Required action
What is the number of lines in these records with "närvid" in them? Answer with that number only.
- Opening Delimiter -
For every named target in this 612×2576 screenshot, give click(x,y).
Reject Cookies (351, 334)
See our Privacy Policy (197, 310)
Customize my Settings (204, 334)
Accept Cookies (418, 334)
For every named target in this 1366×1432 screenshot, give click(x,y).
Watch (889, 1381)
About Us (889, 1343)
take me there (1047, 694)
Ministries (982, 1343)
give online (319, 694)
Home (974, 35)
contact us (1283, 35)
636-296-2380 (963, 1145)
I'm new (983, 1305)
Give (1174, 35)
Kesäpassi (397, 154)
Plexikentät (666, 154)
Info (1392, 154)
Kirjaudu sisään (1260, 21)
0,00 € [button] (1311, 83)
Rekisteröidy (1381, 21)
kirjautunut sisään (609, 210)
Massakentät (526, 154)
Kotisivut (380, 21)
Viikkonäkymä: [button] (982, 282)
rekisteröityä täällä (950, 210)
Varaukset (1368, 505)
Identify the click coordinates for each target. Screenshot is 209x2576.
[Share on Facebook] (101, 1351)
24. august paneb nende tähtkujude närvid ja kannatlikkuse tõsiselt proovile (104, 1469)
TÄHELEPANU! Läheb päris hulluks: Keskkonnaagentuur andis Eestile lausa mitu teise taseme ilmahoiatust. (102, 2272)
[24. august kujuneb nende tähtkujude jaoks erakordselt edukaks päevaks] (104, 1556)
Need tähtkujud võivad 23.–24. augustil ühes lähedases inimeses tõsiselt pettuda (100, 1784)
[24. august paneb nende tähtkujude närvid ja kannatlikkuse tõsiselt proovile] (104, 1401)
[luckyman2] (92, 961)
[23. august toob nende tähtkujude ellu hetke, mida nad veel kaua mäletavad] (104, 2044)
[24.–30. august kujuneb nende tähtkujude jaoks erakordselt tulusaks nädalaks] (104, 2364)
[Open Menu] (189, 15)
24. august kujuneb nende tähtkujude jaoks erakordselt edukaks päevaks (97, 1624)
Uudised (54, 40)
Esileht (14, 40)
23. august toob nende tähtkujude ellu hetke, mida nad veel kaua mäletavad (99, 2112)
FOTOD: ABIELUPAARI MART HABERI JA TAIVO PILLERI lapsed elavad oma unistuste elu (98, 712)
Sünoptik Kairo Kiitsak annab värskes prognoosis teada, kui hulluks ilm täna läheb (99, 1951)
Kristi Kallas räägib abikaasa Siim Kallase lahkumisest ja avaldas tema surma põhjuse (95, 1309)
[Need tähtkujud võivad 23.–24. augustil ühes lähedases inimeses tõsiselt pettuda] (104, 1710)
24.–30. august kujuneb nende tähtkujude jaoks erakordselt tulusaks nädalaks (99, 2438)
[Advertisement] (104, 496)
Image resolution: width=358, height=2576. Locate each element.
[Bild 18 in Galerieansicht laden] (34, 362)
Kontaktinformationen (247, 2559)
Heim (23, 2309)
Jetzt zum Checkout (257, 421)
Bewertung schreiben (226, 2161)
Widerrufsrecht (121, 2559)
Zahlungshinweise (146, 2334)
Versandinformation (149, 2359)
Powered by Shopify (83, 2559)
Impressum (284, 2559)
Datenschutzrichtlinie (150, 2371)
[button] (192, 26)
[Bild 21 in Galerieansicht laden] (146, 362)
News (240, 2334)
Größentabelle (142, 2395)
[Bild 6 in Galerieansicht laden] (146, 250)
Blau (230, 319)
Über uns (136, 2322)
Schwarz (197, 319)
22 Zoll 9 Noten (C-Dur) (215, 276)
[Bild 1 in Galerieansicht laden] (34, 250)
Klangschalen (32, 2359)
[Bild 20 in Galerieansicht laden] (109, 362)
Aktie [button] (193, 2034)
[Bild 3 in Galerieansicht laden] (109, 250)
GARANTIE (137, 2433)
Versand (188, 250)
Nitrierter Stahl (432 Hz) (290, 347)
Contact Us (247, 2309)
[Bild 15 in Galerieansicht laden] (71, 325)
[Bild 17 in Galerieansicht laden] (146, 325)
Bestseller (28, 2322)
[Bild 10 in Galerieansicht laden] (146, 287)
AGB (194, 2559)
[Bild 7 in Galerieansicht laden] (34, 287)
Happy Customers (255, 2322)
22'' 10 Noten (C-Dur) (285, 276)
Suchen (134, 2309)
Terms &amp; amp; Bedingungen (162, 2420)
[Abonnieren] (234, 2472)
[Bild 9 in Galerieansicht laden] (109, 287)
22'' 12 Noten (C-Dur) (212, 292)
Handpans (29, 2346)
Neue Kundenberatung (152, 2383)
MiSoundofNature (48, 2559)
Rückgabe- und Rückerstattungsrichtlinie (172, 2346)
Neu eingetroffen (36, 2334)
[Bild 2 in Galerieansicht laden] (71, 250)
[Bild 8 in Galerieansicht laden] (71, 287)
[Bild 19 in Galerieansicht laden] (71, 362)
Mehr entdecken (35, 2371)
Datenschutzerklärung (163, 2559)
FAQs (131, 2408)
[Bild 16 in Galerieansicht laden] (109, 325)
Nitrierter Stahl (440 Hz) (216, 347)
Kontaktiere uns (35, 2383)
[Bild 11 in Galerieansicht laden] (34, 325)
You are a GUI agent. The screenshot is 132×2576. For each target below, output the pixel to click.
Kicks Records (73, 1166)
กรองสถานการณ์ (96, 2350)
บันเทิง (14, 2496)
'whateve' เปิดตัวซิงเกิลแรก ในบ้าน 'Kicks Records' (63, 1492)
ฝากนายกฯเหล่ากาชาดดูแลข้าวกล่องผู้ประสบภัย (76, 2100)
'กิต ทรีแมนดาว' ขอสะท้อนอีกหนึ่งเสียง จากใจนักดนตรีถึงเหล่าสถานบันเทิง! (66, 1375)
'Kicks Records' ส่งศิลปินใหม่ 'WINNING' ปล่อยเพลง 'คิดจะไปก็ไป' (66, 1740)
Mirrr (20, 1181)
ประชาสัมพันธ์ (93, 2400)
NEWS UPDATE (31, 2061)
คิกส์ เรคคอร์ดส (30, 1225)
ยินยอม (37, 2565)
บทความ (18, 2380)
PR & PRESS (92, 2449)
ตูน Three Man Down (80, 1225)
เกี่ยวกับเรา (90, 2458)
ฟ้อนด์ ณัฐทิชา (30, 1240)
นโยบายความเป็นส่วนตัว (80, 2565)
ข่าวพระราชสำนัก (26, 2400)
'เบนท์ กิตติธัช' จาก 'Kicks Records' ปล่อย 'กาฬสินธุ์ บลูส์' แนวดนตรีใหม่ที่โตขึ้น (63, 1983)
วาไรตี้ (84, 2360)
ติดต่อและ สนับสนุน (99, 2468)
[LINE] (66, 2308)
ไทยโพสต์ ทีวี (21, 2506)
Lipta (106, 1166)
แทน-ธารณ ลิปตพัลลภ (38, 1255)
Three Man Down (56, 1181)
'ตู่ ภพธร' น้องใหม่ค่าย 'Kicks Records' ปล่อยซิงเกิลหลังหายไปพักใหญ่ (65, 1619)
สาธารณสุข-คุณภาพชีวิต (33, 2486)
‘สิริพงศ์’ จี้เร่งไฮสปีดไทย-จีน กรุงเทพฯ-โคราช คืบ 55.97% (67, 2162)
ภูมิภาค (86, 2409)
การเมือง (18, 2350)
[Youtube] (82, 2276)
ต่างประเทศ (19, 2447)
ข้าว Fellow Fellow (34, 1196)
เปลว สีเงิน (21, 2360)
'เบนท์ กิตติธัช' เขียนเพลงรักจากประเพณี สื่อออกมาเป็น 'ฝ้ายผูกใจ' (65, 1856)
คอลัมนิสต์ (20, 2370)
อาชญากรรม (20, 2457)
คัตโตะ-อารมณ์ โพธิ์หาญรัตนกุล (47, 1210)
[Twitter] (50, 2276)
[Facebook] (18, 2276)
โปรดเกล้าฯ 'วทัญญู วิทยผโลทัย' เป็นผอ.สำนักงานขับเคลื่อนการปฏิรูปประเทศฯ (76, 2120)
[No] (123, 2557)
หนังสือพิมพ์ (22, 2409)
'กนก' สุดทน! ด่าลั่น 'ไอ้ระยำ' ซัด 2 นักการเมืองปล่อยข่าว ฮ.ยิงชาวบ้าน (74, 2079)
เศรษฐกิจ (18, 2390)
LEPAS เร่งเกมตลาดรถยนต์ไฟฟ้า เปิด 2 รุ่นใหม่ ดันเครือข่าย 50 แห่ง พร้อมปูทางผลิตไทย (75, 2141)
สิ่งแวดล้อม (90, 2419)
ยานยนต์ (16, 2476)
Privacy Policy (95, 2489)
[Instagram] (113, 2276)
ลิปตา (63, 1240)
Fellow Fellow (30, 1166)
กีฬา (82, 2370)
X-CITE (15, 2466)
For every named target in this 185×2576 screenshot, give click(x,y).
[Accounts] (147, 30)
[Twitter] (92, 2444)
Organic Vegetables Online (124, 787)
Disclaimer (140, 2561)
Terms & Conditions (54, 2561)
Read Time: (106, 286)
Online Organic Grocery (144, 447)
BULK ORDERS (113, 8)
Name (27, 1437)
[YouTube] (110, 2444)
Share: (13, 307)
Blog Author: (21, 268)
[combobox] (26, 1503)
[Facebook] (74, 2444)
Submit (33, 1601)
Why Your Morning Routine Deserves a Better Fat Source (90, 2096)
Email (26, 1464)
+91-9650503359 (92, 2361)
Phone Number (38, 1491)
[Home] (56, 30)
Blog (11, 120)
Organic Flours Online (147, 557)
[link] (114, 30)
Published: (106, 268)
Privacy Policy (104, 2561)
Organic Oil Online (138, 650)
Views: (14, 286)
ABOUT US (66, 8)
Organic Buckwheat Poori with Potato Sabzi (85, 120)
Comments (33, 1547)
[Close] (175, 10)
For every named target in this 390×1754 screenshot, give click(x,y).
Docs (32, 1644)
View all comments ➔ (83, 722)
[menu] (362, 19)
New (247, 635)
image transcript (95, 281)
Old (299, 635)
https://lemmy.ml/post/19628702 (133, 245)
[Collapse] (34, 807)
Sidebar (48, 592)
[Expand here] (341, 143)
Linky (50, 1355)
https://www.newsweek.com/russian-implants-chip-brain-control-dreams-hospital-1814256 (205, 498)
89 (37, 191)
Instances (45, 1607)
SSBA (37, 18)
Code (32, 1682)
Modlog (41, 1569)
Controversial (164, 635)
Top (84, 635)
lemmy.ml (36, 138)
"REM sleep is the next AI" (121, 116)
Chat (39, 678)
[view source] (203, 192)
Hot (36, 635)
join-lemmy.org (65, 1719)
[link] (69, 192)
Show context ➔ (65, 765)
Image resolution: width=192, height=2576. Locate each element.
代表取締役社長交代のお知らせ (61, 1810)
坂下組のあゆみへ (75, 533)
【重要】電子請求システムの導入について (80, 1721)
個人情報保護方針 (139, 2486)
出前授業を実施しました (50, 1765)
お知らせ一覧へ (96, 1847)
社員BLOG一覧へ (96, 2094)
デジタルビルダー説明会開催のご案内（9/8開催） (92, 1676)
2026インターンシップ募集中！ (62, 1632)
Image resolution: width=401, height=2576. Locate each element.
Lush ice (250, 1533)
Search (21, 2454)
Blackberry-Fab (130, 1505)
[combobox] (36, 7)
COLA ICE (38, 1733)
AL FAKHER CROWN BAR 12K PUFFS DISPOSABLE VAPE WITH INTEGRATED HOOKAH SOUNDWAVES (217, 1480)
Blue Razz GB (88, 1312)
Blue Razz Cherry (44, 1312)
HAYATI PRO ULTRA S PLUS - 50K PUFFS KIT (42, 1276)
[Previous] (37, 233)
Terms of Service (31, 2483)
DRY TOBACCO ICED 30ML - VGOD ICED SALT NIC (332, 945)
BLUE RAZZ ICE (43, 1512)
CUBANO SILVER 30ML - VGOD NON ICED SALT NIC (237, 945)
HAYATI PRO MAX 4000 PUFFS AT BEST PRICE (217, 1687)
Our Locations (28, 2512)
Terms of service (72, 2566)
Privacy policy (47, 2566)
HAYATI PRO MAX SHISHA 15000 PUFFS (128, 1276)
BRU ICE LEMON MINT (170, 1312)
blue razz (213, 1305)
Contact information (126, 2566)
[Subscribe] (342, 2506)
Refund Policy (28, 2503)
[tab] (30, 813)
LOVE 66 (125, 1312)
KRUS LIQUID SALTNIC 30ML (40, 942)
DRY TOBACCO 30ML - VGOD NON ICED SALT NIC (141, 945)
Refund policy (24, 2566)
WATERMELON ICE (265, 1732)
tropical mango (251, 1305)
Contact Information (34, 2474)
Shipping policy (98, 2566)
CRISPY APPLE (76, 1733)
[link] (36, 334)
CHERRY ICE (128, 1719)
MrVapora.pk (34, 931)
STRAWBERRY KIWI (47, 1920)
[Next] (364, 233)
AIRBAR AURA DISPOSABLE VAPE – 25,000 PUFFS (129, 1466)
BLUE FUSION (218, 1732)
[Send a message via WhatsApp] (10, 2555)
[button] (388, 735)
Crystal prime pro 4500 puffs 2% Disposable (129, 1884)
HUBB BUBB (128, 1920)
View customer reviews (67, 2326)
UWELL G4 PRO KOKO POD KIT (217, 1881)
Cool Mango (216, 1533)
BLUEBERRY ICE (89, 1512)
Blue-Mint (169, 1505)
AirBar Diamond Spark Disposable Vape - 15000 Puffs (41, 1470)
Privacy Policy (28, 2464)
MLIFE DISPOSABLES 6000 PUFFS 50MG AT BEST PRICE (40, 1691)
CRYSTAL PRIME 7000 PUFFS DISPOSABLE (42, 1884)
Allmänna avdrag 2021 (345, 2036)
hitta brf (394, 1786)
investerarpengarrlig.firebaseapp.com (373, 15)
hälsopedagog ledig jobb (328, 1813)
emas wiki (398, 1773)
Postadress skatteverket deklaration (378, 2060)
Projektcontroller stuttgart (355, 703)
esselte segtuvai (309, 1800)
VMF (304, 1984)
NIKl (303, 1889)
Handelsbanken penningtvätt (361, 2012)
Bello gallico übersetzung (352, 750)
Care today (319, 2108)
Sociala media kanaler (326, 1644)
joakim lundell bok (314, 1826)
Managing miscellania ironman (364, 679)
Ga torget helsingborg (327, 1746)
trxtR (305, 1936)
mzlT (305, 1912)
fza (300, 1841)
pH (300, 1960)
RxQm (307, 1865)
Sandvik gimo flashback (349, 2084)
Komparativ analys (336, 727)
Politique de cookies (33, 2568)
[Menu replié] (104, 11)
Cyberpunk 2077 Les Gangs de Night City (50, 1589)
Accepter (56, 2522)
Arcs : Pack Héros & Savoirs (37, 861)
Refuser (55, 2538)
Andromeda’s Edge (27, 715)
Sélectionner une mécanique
- Closing Delimiter -
Task response
2